Being few in number they could not conquer directly but must work through others. They had engineered and managed the interplanetary invasions of the Cliaand. Invasions that had been succeeding until the Special Corps had busted things up. A busting-up that I had organized. No wonder they had been eager to get their cold little hands on me.
And this was the training ground. The school that made sure that every little Kekkonshiki kid was turned into an emotionless copy of his elders. No fun here. This school for survival that perverted every natural tendency of youth fascinated me. I was warm now, and safe enough for the moment, and the more I learned about this place the better chances I would have to make some plan to do something. Other than lurk in dark corridors. I went on to the next classroom. A workshop, applied science or engineering. Bigger boys here working on apparatus of some kind.
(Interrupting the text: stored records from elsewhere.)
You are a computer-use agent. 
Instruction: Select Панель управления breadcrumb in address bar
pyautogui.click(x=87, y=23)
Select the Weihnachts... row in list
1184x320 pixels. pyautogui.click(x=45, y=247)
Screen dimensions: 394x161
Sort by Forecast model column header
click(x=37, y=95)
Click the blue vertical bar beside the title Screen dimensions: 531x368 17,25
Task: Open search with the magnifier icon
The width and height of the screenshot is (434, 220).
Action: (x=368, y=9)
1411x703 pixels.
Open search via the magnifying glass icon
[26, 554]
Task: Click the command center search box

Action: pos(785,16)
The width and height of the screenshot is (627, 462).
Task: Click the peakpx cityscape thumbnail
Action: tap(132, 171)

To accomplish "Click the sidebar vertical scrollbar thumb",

Some kind. That kind! I clutched the metal ring about my neck while I looked on, as hypnotized and paralyzed as a bird by a snake.
They were working on the little metal boxes with push buttons. Boxes with cables that ran to collars like the one I was wearing. Scientific torture machines. I moved my hand slowly and switched on the speaker.
“…the difference is in application, not in theory. You assemble and test these synaptic generators in order to familiarize yourself with the circuitry. Then, when you go on to axion feeds you will have a working knowledge of the steps involved. Now, turn to the diagram on page thirty…”
Axion feeds. That was something I would have to learn more about. It was only a guess—but it seemed a sound one—that this gadget was the one I had never seen. But had experienced. The brainstomper that had generated all my horrible memories. Memories of things that had never happened, never existed outside of my brain. But which were none the better for that. It was all very revealing.
All very stupid of me. Standing there like a sadistic voyeur and not thinking of my flanks. Because of the teacher’s voice muttering away and I did not hear the footsteps approaching, did not know the other man was there until he turned the corner and almost walked right into me.
Action is superior to thought in a situation like this and I hurled myself at him, hands gasping for his throat. Silence first then quickly unconscious. He did not move but he did speak.